One kid presented with altered sensation. With his eyes closed, he tells the doctor that he doesn't feel the light touch of a cotton swab. Next, still with his eyes closed, the instructions are, "Tell me if you don't feel anything." Sure enough, he said that he didn't feel anything each time he was touched by the cotton swab. Unprompted. He's a precocious little bugger but not good enough to outsmart the Jedi Master!

Another kid presented with seizure-like episodes that were suspicious for not being true seizures, so-called pseudopesizures. When she was told that she wouldn't be able to eat dinner until her seizures stopped, her seizures suddenly stopped. Go figure.
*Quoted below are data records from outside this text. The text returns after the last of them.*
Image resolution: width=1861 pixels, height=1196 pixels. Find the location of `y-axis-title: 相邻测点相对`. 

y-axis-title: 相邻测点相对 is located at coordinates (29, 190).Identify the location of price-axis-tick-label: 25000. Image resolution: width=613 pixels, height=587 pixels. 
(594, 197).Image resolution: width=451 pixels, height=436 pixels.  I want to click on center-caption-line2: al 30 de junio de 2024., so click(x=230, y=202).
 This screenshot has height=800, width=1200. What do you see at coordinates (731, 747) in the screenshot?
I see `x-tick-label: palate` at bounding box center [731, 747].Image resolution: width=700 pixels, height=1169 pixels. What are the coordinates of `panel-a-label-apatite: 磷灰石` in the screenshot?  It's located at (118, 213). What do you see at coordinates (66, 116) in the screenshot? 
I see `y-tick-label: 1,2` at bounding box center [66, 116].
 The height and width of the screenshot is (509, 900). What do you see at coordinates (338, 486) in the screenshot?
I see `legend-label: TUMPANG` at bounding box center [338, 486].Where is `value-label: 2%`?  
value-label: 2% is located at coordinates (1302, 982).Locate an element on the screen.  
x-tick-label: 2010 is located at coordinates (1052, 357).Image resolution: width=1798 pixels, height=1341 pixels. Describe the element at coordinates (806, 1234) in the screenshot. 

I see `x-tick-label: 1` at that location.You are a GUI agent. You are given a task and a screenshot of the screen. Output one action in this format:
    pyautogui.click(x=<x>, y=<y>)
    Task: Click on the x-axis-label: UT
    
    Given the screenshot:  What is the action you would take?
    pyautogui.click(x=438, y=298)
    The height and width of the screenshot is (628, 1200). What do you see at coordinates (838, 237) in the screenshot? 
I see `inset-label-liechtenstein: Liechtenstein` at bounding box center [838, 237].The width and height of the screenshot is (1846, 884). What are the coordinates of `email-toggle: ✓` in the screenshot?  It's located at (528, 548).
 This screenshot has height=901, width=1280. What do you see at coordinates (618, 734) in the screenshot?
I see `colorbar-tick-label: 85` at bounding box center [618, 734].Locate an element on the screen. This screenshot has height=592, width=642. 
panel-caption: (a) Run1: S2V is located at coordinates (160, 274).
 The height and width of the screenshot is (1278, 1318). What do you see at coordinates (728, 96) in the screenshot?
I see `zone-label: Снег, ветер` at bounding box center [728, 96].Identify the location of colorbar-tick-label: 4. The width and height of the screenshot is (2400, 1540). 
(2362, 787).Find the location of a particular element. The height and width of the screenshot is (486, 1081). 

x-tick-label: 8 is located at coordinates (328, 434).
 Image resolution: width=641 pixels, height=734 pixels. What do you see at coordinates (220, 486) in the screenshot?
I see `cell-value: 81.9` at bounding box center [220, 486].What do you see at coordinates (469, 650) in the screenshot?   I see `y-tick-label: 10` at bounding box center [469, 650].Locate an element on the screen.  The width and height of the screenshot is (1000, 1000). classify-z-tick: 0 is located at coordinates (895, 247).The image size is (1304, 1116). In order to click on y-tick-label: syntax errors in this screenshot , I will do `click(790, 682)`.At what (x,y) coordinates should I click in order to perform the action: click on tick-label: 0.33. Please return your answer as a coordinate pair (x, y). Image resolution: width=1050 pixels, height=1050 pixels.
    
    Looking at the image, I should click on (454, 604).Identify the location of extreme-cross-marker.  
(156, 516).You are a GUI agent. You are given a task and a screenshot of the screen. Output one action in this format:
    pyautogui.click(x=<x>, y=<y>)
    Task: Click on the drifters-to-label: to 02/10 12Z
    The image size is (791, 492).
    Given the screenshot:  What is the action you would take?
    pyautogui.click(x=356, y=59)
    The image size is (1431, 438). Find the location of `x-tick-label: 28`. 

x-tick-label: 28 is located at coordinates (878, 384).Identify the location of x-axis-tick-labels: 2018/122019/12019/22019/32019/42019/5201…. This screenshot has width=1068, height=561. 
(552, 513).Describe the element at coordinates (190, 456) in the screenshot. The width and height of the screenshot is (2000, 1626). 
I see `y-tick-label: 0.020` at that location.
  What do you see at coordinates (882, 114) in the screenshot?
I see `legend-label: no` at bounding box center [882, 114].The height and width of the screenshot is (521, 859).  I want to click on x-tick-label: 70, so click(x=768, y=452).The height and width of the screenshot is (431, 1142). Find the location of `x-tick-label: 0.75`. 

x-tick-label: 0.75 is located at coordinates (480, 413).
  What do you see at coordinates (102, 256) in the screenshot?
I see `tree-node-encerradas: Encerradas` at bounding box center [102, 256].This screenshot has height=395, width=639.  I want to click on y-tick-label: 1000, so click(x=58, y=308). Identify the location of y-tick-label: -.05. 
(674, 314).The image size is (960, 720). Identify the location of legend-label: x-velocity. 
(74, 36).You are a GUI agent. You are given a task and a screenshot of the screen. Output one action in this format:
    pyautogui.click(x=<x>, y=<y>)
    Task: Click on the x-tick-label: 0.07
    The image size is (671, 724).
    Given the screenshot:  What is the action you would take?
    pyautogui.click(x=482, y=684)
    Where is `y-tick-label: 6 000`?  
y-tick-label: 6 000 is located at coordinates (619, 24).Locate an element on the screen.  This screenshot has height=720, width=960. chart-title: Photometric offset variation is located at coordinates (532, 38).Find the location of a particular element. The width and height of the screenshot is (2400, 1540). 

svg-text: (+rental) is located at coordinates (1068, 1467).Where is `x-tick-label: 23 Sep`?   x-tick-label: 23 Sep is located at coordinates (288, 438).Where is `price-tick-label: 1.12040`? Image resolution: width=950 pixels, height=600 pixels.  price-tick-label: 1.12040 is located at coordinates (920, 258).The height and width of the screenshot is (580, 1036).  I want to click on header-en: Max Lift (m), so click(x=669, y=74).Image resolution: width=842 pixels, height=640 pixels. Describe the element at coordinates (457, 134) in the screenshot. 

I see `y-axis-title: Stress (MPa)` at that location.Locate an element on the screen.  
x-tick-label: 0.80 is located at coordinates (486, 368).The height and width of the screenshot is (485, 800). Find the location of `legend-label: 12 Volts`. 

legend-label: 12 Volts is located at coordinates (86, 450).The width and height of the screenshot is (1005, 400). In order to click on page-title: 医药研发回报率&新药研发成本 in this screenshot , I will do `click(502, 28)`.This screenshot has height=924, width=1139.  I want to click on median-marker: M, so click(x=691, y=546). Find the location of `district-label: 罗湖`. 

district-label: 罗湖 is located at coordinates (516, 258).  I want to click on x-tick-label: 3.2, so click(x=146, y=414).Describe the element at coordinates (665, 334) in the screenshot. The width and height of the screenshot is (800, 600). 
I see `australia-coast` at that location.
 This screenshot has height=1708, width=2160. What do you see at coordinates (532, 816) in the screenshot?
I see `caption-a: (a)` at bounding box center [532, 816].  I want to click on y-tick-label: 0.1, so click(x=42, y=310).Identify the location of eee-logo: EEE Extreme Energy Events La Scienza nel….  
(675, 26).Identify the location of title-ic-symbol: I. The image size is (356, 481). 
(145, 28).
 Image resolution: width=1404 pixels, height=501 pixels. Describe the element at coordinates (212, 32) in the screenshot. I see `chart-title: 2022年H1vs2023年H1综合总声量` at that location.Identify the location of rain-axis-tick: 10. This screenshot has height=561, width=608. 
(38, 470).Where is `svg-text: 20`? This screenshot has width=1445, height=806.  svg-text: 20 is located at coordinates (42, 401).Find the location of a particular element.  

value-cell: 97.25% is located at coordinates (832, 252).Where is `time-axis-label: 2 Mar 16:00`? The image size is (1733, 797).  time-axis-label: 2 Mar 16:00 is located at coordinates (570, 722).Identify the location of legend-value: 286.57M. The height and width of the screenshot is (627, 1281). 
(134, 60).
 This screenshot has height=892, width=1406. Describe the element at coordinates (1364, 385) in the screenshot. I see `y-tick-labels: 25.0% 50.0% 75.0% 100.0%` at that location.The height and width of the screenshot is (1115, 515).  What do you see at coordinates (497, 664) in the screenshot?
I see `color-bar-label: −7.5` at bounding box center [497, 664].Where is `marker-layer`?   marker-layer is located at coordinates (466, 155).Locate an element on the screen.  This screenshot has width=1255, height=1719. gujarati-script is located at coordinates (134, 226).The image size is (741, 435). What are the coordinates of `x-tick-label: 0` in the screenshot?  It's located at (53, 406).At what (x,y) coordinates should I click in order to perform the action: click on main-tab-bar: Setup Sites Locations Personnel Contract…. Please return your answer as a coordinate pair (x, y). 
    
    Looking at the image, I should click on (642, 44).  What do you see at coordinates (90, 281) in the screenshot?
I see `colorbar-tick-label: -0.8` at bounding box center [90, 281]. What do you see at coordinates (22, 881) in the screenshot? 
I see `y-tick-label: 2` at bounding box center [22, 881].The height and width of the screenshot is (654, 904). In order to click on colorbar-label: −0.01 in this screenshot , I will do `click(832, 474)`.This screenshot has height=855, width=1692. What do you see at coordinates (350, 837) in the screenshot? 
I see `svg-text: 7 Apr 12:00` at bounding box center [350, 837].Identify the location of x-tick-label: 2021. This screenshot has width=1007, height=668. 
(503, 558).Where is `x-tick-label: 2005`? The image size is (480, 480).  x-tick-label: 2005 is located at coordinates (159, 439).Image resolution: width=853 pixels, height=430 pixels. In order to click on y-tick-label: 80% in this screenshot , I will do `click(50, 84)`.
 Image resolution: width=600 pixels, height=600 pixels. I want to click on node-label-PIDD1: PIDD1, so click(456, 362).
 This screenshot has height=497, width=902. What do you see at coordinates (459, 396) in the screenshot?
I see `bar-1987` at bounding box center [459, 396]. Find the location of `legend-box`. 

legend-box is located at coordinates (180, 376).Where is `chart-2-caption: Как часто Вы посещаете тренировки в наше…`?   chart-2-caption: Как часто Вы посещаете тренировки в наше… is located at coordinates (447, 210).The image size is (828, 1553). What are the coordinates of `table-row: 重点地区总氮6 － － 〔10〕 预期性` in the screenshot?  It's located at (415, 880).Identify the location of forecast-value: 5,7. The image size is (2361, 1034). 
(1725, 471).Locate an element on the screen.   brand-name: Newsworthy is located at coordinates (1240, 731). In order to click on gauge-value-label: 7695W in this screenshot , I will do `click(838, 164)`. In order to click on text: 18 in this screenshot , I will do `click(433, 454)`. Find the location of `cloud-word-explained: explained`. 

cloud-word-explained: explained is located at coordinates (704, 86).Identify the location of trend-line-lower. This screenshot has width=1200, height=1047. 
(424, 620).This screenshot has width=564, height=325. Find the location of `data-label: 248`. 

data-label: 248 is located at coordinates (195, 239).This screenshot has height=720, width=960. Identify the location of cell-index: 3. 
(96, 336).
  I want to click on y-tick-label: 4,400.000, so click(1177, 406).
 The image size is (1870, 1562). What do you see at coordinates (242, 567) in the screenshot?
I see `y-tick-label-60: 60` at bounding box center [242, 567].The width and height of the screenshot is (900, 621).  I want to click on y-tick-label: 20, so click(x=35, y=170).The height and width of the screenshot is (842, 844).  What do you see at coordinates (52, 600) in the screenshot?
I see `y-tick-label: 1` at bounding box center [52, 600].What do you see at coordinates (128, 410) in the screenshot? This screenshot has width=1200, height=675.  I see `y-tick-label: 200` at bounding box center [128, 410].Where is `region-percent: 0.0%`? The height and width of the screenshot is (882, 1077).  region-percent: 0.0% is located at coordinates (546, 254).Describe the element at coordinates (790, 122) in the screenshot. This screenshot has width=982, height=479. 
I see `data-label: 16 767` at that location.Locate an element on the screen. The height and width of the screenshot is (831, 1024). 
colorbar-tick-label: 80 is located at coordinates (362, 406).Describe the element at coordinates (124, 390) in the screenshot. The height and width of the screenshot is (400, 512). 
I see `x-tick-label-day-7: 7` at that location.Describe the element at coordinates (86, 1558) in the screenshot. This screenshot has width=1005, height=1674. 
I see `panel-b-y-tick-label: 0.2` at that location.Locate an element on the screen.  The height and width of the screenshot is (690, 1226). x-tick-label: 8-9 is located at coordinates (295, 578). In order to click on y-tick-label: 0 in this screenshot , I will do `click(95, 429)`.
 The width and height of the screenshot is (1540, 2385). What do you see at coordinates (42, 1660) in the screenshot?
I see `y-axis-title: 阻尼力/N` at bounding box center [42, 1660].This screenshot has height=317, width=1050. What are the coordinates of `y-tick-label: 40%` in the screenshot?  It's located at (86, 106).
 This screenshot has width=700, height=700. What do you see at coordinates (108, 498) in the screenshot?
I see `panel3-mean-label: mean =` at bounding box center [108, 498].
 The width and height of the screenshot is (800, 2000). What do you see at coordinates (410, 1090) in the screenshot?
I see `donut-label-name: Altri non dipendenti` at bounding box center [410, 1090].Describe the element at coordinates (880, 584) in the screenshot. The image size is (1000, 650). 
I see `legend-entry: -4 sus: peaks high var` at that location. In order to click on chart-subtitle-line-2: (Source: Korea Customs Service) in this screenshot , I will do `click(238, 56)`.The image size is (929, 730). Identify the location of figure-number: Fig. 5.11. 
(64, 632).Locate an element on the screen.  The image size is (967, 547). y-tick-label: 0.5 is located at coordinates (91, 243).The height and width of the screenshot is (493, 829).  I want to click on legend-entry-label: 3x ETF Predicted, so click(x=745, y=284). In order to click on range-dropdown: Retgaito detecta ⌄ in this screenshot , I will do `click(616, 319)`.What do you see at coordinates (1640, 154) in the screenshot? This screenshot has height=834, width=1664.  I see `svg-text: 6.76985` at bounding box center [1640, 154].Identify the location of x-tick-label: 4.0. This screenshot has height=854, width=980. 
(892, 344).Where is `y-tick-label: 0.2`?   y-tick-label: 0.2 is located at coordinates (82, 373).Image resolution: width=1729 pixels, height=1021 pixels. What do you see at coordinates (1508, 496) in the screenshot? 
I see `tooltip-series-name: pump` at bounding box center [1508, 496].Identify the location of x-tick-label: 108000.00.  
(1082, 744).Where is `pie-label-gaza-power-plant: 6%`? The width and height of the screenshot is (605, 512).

My attending emphasized that conversion disorder is a subconscious maladaptive response to stress, a distinction that merits consideration when discussing the diagnosis. Patients will understandably get upset if the doctor implies that they are faking it. My attending has a standard script to open this conversation:
"People do funny things when they are under a lot of stress. Some people bite their fingernails, some people pull at their hair, some people pick their nose, and some people do what you're doing. I believe you that you're not making this up. That's why it's so important to figure out exactly what's going on with you. What kind of stress do you have in your life?

He also says that neurology is a glass-half-full specialty when it comes to such patients. "Give them the benefit of the doubt. Leave it to the psychiatrists to figure out whether it's conversion or factitious."